* Start SOURCE *

Make sure your adviser is legit. If you're looking for an adviser, ask friends and relatives for recommendations—but don't stop there. A scary truth is that anyone can call himself or herself a financial planner or adviser, so it pays to check with national organizations that issue credentials. They include the National Association of Personal Financial Advisers, the Financial Planning Association, and the Certified Financial Board of Standards. Each offers a searchable database with contact information for planners in each state. The American Institute of Certified Public Accountants has a list of CPAs who've earned the personal financial specialist designation.

Dig deep. Put on your gumshoes and find out how long the adviser has been in the business. Ask to see his or her ADV Form, Part II, which a planner files with the Securities and Exchange Commission. It contains information about the adviser's background, services, and fees. Check for complaints filed though your state's securities regulator (contact information is available here). A site visit might also be helpful, says Tim Kochis, chief executive of Aspiriant, a wealth management firm with offices in San Francisco and Los Angeles that caters to high-net-worth clients. "Reputation and apparent track record are not enough," he says. "You have to go way beyond that to really investigate the operations of the org and find out if what is claimed is real."

Understand the difference between a manager and a custodian. A custodian, which would include the Fidelitys and Charles Schwabs of the world, is in possession of your investment account and issues periodic statements of transactions. The manager of assets executes those transactions. "A lot of people fail to understand why it's important to separate these functions," says Kochis. "Frauds almost always occur when those two things are put together." In other words, look out for an investment manager who wants complete control of your money and asks that checks be made out to him or her. You can sleep tight if your funds are in the custody of a broker-dealer firm regulated by the Financial Industry Regulatory Authority and backed by the Securities Investor Protection Corp. But make sure you receive at least quarterly statements, says Mickey Cargile, founder and managing partner WNB Private Client Services, which is based in Midland, Texas. "The key is that you get it directly from the custodian and not from the adviser."

* End SOURCE *
* Start MATERIAL PROVIDED *

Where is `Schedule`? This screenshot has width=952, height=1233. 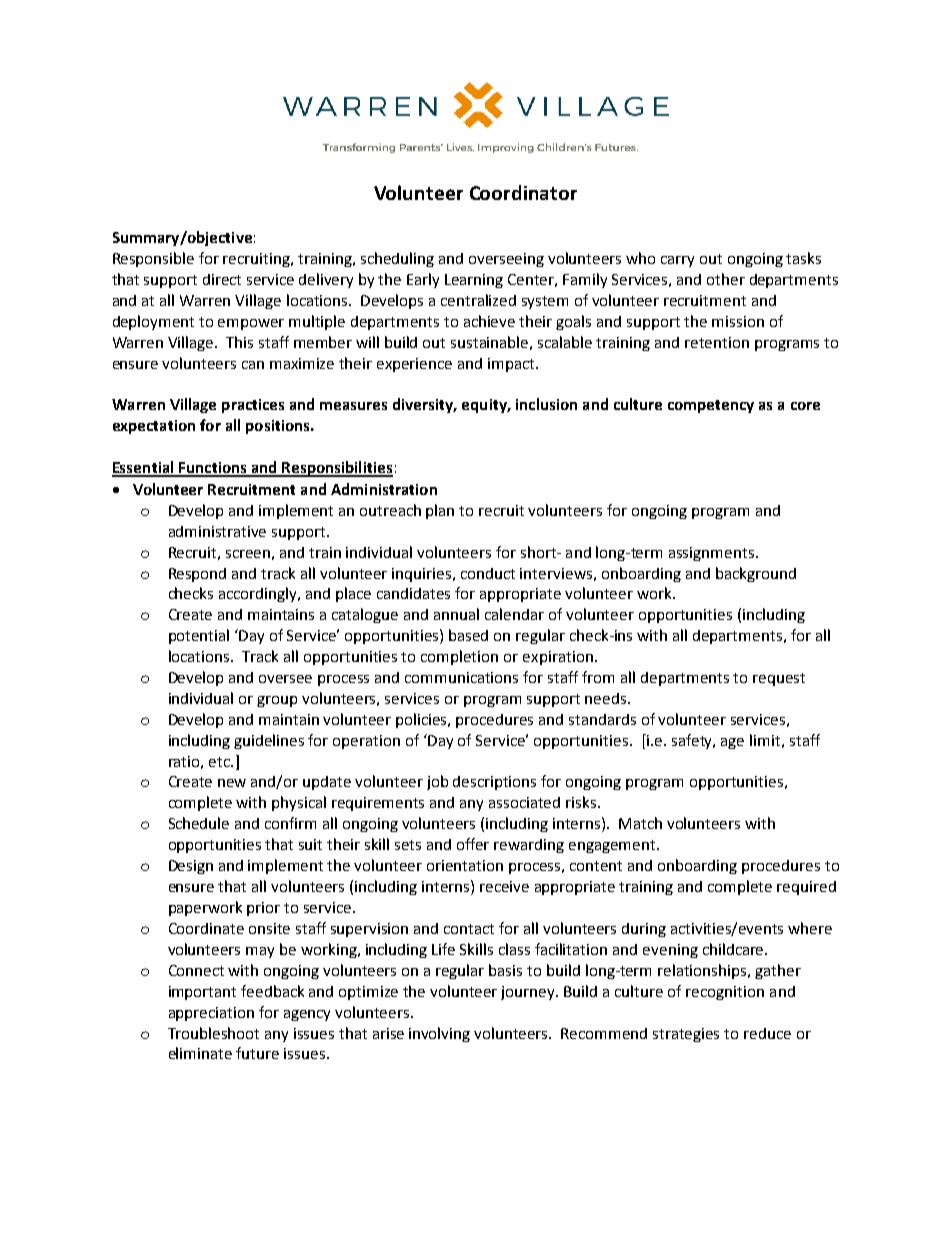 Schedule is located at coordinates (199, 823).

* End MATERIAL PROVIDED *

REQUIREMENTS:
Copy the advice on vetting a financial adviser from "Make sure your" up to and including "financial specialist designation.", changing "recommendations" to "referrals".

SOLUTION FOR THIS EXERCISE:
Make sure your adviser is legit. If you're looking for an adviser, ask friends and relatives for referrals—but don't stop there. A scary truth is that anyone can call himself or herself a financial planner or adviser, so it pays to check with national organizations that issue credentials. They include the National Association of Personal Financial Advisers, the Financial Planning Association, and the Certified Financial Board of Standards. Each offers a searchable database with contact information for planners in each state. The American Institute of Certified Public Accountants has a list of CPAs who've earned the personal financial specialist designation.